→ **Required work**: Copy out the data in full, keeping each line exactly as it reads.

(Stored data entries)
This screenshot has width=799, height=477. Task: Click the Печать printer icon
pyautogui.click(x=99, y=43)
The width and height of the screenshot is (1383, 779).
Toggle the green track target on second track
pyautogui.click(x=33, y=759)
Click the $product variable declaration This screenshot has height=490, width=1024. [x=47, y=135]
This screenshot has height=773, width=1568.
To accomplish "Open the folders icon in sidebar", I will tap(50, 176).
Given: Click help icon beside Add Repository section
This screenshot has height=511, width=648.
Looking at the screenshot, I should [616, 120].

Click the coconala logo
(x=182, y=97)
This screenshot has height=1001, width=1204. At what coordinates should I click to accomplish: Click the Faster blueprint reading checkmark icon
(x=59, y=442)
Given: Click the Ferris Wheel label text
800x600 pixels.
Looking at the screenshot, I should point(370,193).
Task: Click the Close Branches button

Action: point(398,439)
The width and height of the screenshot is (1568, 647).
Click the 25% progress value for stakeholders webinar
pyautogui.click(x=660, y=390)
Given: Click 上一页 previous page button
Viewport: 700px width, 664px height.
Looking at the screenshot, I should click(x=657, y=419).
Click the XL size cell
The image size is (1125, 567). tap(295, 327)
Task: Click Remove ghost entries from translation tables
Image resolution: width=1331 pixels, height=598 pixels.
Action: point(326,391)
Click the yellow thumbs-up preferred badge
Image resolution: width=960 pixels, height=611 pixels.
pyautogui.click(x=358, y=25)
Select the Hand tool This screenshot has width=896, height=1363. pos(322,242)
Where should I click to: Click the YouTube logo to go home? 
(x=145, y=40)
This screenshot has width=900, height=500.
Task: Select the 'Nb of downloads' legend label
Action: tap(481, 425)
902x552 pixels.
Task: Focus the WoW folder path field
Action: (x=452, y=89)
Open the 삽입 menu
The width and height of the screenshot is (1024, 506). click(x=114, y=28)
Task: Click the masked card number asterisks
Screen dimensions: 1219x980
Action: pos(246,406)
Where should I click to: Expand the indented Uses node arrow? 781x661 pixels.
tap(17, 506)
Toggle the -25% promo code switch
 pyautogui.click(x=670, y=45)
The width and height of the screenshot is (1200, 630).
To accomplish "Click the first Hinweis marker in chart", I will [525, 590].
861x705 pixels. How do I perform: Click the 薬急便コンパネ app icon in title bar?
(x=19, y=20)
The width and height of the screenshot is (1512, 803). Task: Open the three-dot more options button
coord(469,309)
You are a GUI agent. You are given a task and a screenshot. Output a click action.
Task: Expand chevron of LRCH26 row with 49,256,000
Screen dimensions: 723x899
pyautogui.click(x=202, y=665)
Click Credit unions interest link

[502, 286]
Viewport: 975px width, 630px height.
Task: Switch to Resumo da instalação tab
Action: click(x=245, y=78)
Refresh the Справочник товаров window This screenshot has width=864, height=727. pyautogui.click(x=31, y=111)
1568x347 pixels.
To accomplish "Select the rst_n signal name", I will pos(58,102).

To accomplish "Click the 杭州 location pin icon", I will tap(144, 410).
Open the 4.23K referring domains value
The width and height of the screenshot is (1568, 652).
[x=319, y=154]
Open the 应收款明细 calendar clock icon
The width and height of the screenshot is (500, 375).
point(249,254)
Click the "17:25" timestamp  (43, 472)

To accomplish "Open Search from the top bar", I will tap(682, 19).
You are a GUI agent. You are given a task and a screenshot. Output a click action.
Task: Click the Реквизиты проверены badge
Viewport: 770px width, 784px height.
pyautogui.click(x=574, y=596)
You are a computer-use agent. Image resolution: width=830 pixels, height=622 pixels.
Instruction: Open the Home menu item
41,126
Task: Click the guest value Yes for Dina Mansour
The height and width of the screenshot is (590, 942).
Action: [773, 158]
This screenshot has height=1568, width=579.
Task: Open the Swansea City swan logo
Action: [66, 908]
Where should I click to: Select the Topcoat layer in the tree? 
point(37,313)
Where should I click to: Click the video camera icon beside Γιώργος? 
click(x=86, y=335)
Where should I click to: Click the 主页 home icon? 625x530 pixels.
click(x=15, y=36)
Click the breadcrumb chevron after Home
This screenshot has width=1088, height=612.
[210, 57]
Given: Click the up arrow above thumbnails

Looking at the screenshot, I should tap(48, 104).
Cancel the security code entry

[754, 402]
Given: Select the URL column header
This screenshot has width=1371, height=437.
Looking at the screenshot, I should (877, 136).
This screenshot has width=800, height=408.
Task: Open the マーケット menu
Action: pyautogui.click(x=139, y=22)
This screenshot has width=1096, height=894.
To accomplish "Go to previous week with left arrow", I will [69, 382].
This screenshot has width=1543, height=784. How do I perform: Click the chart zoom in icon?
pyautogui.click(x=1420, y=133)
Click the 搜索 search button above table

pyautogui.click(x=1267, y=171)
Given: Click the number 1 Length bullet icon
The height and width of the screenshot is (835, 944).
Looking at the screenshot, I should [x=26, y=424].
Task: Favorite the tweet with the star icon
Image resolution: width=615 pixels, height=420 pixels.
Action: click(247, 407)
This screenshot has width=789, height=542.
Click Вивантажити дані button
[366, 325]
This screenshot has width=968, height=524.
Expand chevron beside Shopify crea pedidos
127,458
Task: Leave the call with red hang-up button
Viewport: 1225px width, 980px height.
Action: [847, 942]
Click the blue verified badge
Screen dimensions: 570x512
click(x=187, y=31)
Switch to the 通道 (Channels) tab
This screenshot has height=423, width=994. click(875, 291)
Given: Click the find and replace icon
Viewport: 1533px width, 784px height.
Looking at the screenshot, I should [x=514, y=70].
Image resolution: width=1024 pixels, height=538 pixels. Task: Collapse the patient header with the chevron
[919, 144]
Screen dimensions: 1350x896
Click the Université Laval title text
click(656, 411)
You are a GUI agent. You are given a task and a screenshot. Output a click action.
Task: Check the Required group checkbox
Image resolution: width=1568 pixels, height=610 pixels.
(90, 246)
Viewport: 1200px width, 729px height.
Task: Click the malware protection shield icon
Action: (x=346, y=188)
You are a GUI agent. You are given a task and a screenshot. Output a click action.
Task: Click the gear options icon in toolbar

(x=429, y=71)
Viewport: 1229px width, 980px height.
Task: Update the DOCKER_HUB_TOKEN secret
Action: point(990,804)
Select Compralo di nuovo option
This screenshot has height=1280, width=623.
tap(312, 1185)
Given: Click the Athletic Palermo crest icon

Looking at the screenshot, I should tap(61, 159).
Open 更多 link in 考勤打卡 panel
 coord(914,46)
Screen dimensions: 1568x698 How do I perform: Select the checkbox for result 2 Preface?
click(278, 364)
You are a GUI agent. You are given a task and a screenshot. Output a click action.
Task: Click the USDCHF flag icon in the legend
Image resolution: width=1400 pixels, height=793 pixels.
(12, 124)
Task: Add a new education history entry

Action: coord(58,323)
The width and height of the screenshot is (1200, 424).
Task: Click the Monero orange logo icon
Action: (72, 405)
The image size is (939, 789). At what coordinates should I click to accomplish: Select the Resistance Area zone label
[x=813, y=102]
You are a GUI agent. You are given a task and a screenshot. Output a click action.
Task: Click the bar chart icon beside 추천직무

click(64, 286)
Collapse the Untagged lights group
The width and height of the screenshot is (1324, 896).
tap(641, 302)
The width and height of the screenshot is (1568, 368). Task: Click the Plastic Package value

→ **Solved problem**:
This screenshot has width=799, height=477. Task: Click the Печать printer icon
pyautogui.click(x=99, y=43)
The width and height of the screenshot is (1383, 779).
Toggle the green track target on second track
pyautogui.click(x=33, y=759)
Click the $product variable declaration This screenshot has height=490, width=1024. [x=47, y=135]
This screenshot has height=773, width=1568.
To accomplish "Open the folders icon in sidebar", I will tap(50, 176).
Given: Click help icon beside Add Repository section
This screenshot has height=511, width=648.
Looking at the screenshot, I should [616, 120].

Click the coconala logo
(x=182, y=97)
This screenshot has height=1001, width=1204. At what coordinates should I click to accomplish: Click the Faster blueprint reading checkmark icon
(x=59, y=442)
Given: Click the Ferris Wheel label text
800x600 pixels.
Looking at the screenshot, I should point(370,193).
Task: Click the Close Branches button

Action: point(398,439)
The width and height of the screenshot is (1568, 647).
Click the 25% progress value for stakeholders webinar
pyautogui.click(x=660, y=390)
Given: Click 上一页 previous page button
Viewport: 700px width, 664px height.
Looking at the screenshot, I should click(x=657, y=419).
Click the XL size cell
The image size is (1125, 567). tap(295, 327)
Task: Click Remove ghost entries from translation tables
Image resolution: width=1331 pixels, height=598 pixels.
Action: point(326,391)
Click the yellow thumbs-up preferred badge
Image resolution: width=960 pixels, height=611 pixels.
pyautogui.click(x=358, y=25)
Select the Hand tool This screenshot has width=896, height=1363. pos(322,242)
Where should I click to: Click the YouTube logo to go home? 
(x=145, y=40)
This screenshot has width=900, height=500.
Task: Select the 'Nb of downloads' legend label
Action: tap(481, 425)
902x552 pixels.
Task: Focus the WoW folder path field
Action: (x=452, y=89)
Open the 삽입 menu
The width and height of the screenshot is (1024, 506). click(x=114, y=28)
Task: Click the masked card number asterisks
Screen dimensions: 1219x980
Action: pos(246,406)
Where should I click to: Expand the indented Uses node arrow? 781x661 pixels.
tap(17, 506)
Toggle the -25% promo code switch
 pyautogui.click(x=670, y=45)
The width and height of the screenshot is (1200, 630).
To accomplish "Click the first Hinweis marker in chart", I will [525, 590].
861x705 pixels. How do I perform: Click the 薬急便コンパネ app icon in title bar?
(x=19, y=20)
The width and height of the screenshot is (1512, 803). Task: Open the three-dot more options button
coord(469,309)
You are a GUI agent. You are given a task and a screenshot. Output a click action.
Task: Expand chevron of LRCH26 row with 49,256,000
Screen dimensions: 723x899
pyautogui.click(x=202, y=665)
Click Credit unions interest link

[502, 286]
Viewport: 975px width, 630px height.
Task: Switch to Resumo da instalação tab
Action: click(x=245, y=78)
Refresh the Справочник товаров window This screenshot has width=864, height=727. pyautogui.click(x=31, y=111)
1568x347 pixels.
To accomplish "Select the rst_n signal name", I will pos(58,102).

To accomplish "Click the 杭州 location pin icon", I will tap(144, 410).
Open the 4.23K referring domains value
The width and height of the screenshot is (1568, 652).
[x=319, y=154]
Open the 应收款明细 calendar clock icon
The width and height of the screenshot is (500, 375).
point(249,254)
Click the "17:25" timestamp  (43, 472)

To accomplish "Open Search from the top bar", I will tap(682, 19).
You are a GUI agent. You are given a task and a screenshot. Output a click action.
Task: Click the Реквизиты проверены badge
Viewport: 770px width, 784px height.
pyautogui.click(x=574, y=596)
You are a computer-use agent. Image resolution: width=830 pixels, height=622 pixels.
Instruction: Open the Home menu item
41,126
Task: Click the guest value Yes for Dina Mansour
The height and width of the screenshot is (590, 942).
Action: [773, 158]
This screenshot has height=1568, width=579.
Task: Open the Swansea City swan logo
Action: [66, 908]
Where should I click to: Select the Topcoat layer in the tree? 
point(37,313)
Where should I click to: Click the video camera icon beside Γιώργος? 
click(x=86, y=335)
Where should I click to: Click the 主页 home icon? 625x530 pixels.
click(x=15, y=36)
Click the breadcrumb chevron after Home
This screenshot has width=1088, height=612.
[210, 57]
Given: Click the up arrow above thumbnails

Looking at the screenshot, I should tap(48, 104).
Cancel the security code entry

[754, 402]
Given: Select the URL column header
This screenshot has width=1371, height=437.
Looking at the screenshot, I should (877, 136).
This screenshot has width=800, height=408.
Task: Open the マーケット menu
Action: pyautogui.click(x=139, y=22)
This screenshot has width=1096, height=894.
To accomplish "Go to previous week with left arrow", I will [69, 382].
This screenshot has width=1543, height=784. How do I perform: Click the chart zoom in icon?
pyautogui.click(x=1420, y=133)
Click the 搜索 search button above table

pyautogui.click(x=1267, y=171)
Given: Click the number 1 Length bullet icon
The height and width of the screenshot is (835, 944).
Looking at the screenshot, I should [x=26, y=424].
Task: Favorite the tweet with the star icon
Image resolution: width=615 pixels, height=420 pixels.
Action: click(247, 407)
This screenshot has width=789, height=542.
Click Вивантажити дані button
[366, 325]
This screenshot has width=968, height=524.
Expand chevron beside Shopify crea pedidos
127,458
Task: Leave the call with red hang-up button
Viewport: 1225px width, 980px height.
Action: [847, 942]
Click the blue verified badge
Screen dimensions: 570x512
click(x=187, y=31)
Switch to the 通道 (Channels) tab
This screenshot has height=423, width=994. click(875, 291)
Given: Click the find and replace icon
Viewport: 1533px width, 784px height.
Looking at the screenshot, I should [x=514, y=70].
Image resolution: width=1024 pixels, height=538 pixels. Task: Collapse the patient header with the chevron
[919, 144]
Screen dimensions: 1350x896
Click the Université Laval title text
click(656, 411)
You are a GUI agent. You are given a task and a screenshot. Output a click action.
Task: Check the Required group checkbox
Image resolution: width=1568 pixels, height=610 pixels.
(90, 246)
Viewport: 1200px width, 729px height.
Task: Click the malware protection shield icon
Action: (x=346, y=188)
You are a GUI agent. You are given a task and a screenshot. Output a click action.
Task: Click the gear options icon in toolbar

(x=429, y=71)
Viewport: 1229px width, 980px height.
Task: Update the DOCKER_HUB_TOKEN secret
Action: point(990,804)
Select Compralo di nuovo option
This screenshot has height=1280, width=623.
tap(312, 1185)
Given: Click the Athletic Palermo crest icon

Looking at the screenshot, I should tap(61, 159).
Open 更多 link in 考勤打卡 panel
 coord(914,46)
Screen dimensions: 1568x698 How do I perform: Select the checkbox for result 2 Preface?
click(278, 364)
You are a GUI agent. You are given a task and a screenshot. Output a click action.
Task: Click the USDCHF flag icon in the legend
Image resolution: width=1400 pixels, height=793 pixels.
(12, 124)
Task: Add a new education history entry

Action: coord(58,323)
The width and height of the screenshot is (1200, 424).
Task: Click the Monero orange logo icon
Action: (72, 405)
The image size is (939, 789). At what coordinates should I click to accomplish: Select the Resistance Area zone label
[x=813, y=102]
You are a GUI agent. You are given a task and a screenshot. Output a click action.
Task: Click the bar chart icon beside 추천직무

click(64, 286)
Collapse the Untagged lights group
The width and height of the screenshot is (1324, 896).
tap(641, 302)
The width and height of the screenshot is (1568, 368). Task: Click the Plastic Package value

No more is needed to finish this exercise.